SOURCE EXCERPT |
The VQC is a special variant of the NeuralNetworkClassifier with a CircuitQNN. It applies a parity mapping (or extensions to multiple classes) to map from the bitstring to the classification, which results in a probability vector, which is interpreted as a one-hot encoded result. By default, it applies this the CrossEntropyLoss function that expects labels given in one-hot encoded format and will return predictions in that format too.

In [None]:
vqc = VQC(
    feature_map=feature_map,
    ansatz=ansatz,
    loss="cross_entropy",
    optimizer=COBYLA(),
    quantum_instance=quantum_instance,
    callback=callback_graph,
)

Since VQC takes Target variable in one hot encoded form, Let's convert our target variable into one hot encoded form

In [None]:
Y_one_hot=[]
for i in Y_train:
    if i==1:
        Y_one_hot.append([0,1])
    else:
        Y_one_hot.append([1,0])
Y_one_hot=np.array(Y_one_hot)

In [None]:
objective_func_vals = []
plt.rcParams["figure.figsize"] = (12, 6)

# fit classifier to data
vqc.fit(X_train[0:50], Y_one_hot[0:50])

# return to default figsize
plt.rcParams["figure.figsize"] = (6, 4)

# score classifier
vqc.score(X_train[0:50], Y_one_hot[0:50])

In [None]:
# evaluate data points
y_predict = vqc.predict(X_test)

In [None]:
y_pred=[]
for i in y_predict:
    if any(i==[1,0]):
        y_pred.append(0)
    else:
        y_pred.append(1)
         

In [None]:
print(classification_report(y_pred,Y_test))

REQUIREMENT A | Reproduce the listing with "diskette icon" replaced by "floppy disk icon", keeping everything else the same. Leave the pictures out.
The listing and the VQC excerpt come from unrelated sources.

INPUT |
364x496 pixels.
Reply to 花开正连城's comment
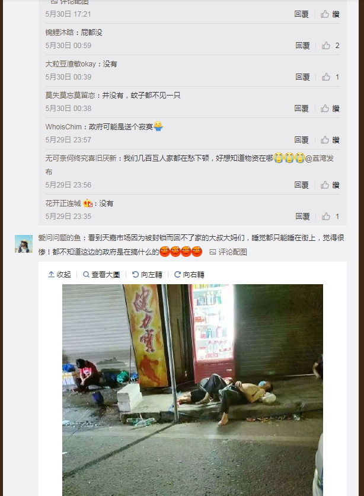[x=302, y=217]
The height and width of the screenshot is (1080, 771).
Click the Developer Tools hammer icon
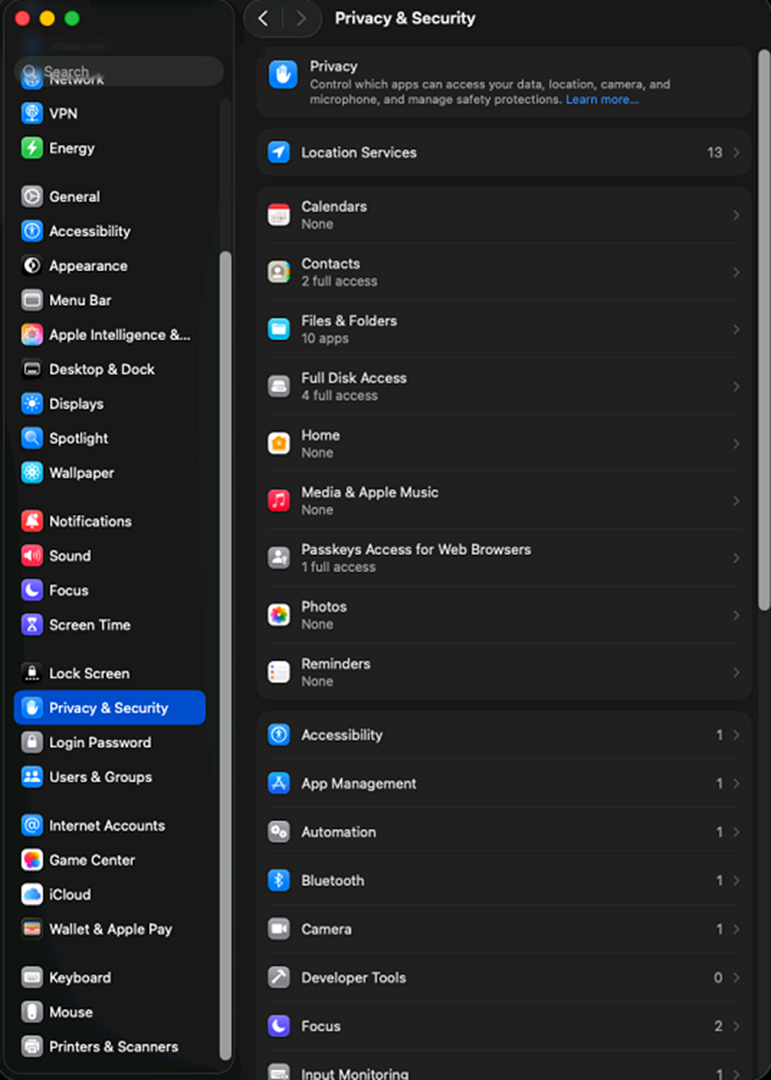[278, 978]
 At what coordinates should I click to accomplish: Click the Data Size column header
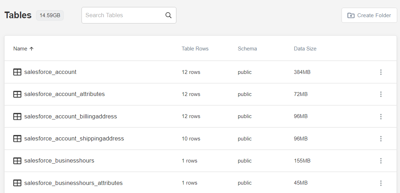(x=305, y=49)
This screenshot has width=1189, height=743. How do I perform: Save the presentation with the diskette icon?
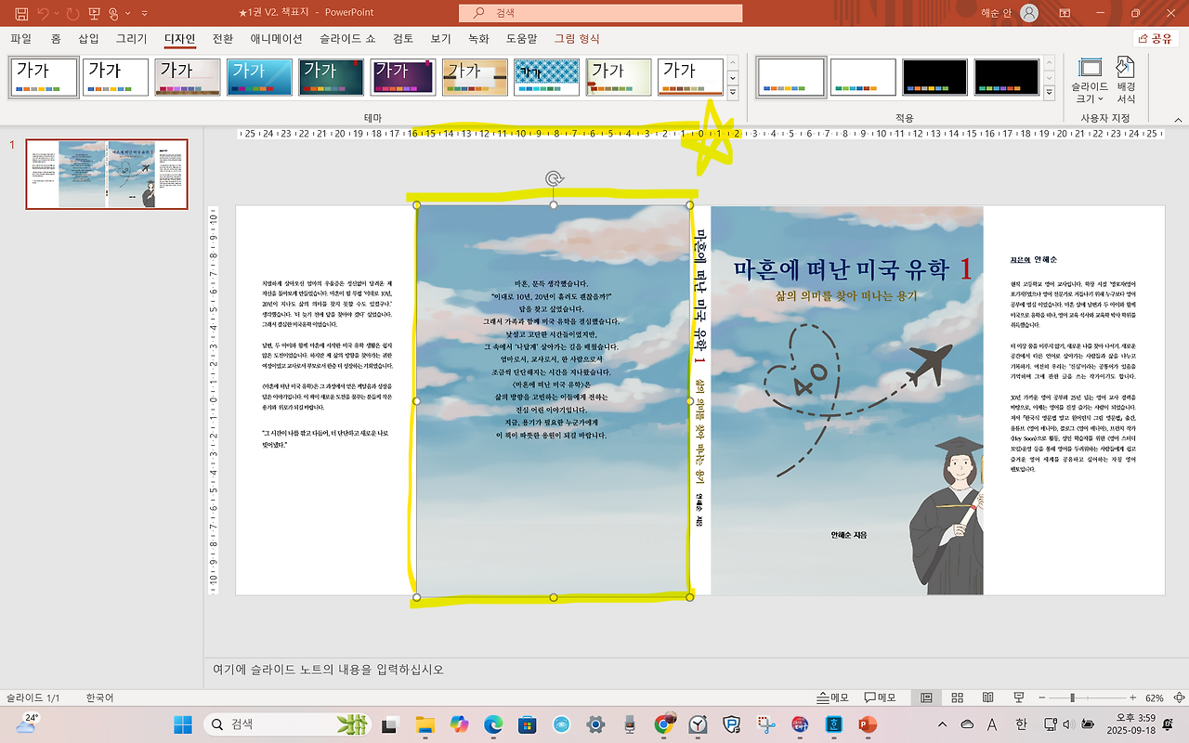[x=21, y=13]
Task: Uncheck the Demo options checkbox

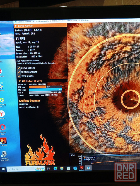Action: [x=19, y=68]
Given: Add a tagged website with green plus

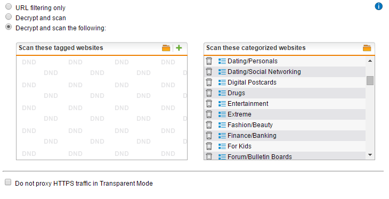Looking at the screenshot, I should click(179, 48).
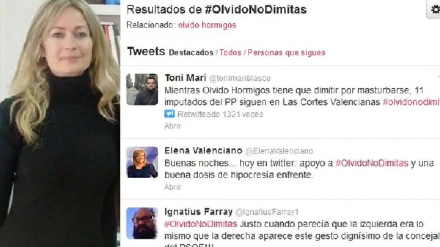Switch to the Todos tweets filter

(230, 53)
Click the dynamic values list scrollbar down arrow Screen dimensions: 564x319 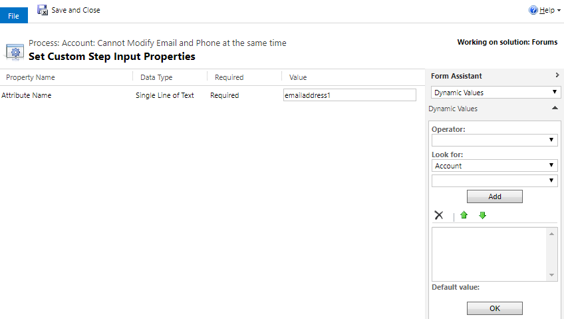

REQUIREMENT B | Turn the paragraph of the VQC excerpt that begins "The VQC is a special variant" into a short bulleted list that keeps its main facts.

FINISHED ANSWER A |
364x496 pixels.
Reply to 花开正连城's comment
[x=302, y=217]
The height and width of the screenshot is (1080, 771).
Click the Developer Tools hammer icon
[278, 978]
 At what coordinates should I click to accomplish: Click the Data Size column header
(x=305, y=49)
This screenshot has width=1189, height=743. How do I perform: Save the presentation with the floppy disk icon?
[x=21, y=13]
Task: Uncheck the Demo options checkbox

Action: [x=19, y=68]
Given: Add a tagged website with green plus

Looking at the screenshot, I should click(179, 48).
Switch to the Todos tweets filter

(230, 53)
Click the dynamic values list scrollbar down arrow Screen dimensions: 564x319 

FINISHED ANSWER B |
- The VQC is a special variant of the NeuralNetworkClassifier that uses a CircuitQNN.
- It maps from the bitstring to the classification with a parity mapping, or extensions of it for multiple classes.
- This produces a probability vector, which is interpreted as a one-hot encoded result.
- By default it uses the CrossEntropyLoss function, which expects one-hot encoded labels and returns predictions in that format.